J’ai besoin de me dire qu’il y ait eu un miracle, que quelque chose a existé et que cette chose en question « ne sera plus jamais ». Personnellement, je me suis donné un mal fou pour obtenir ce miracle en studio, ce qui est extrêmement difficile à réaliser car tout était sous contrôle ; une foule d’assistants, de coiffeurs… et la seule chose que je gardais, c’est ce qui arrivait et qui ne pourrait jamais être reproduit. La photo est faite de ce mélange de ce qui arrive et de ce que le photographe en fait, ce sont deux choses qui se rencontrent et qui se combattent. Le hasard de l’infinité des choses qui arrivent, c’est du snapshot, ça peut avoir un intérêt accessoire mais c’est lorsque cela rencontre la volonté très précise du photographe que le miracle a lieu. Selon moi, il faut ces deux facteurs pour faire une bonne photo.

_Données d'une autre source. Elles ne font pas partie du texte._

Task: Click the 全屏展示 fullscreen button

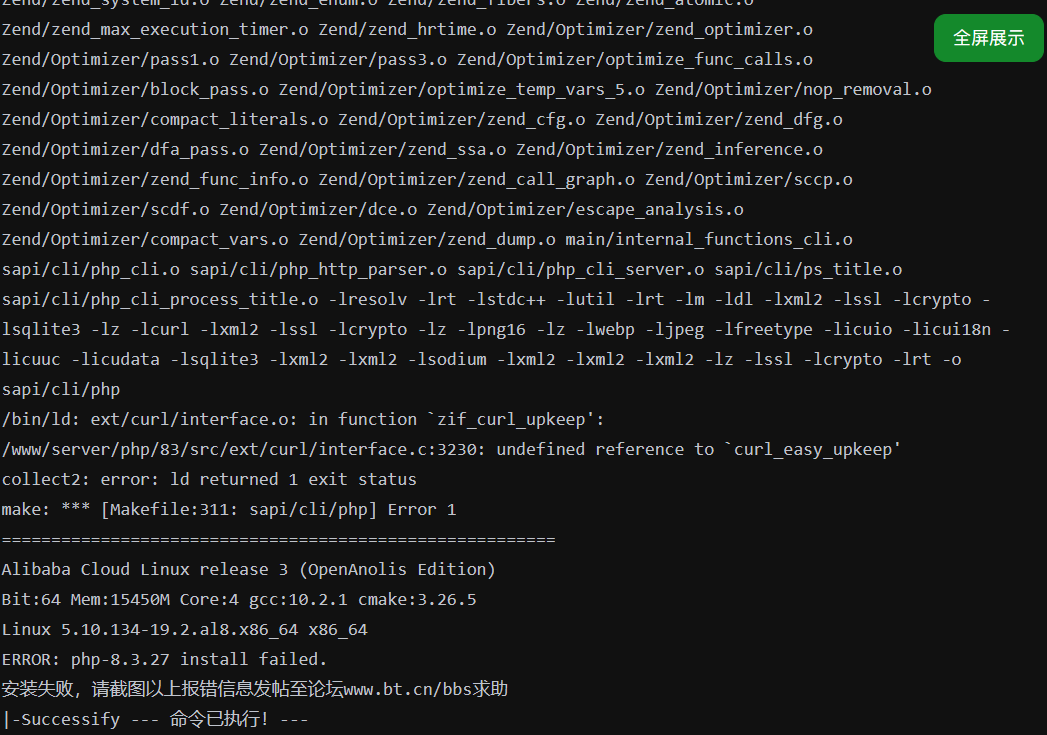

Un autre photographe à qui il arrivait non pas un mais des miracles, et qui ne pouvaient arriver qu ‘à lui, c’est Boubat. Il était seul à les voir. Un bon exemple est la photo de L’arbre et la poule. Je lui ai demandé combien de photos il avait prises pour obtenir cette image, et il m’a expliqué qu’il allait prendre un train, il lui restait une vue dans son rollei, il passait et il l’a prise ! Nous nous sommes rencontrés dans les années soixante-dix, nous travaillions tous les deux pour Réalités. Nous avons toujours été amis, on se côtoyait au moins une fois toutes les deux semaines. J’aime beaucoup cet autoportrait avec sa femme. J’aime également beaucoup cette photo qu’il a fait pour mon 70ème anniversaire, même si ce n’est pas une grande photo. Ce jour-là, tous mes amis étaient présents, ainsi que ma famille – Boubat est allé dans la maison de l’autre côté de la cour et pour que tout le monde regarde vers lui, il nous a interpellé depuis la fenêtre en hurlant « Qu’est ce que vous faites là bande d’abrutis ? » Une phrase à laquelle personne ne s’attendait venant de lui ! Cette photo raconte tout, mon anniversaire, mes amis, ma maison, mon quartier, tout est là. C’est du génie.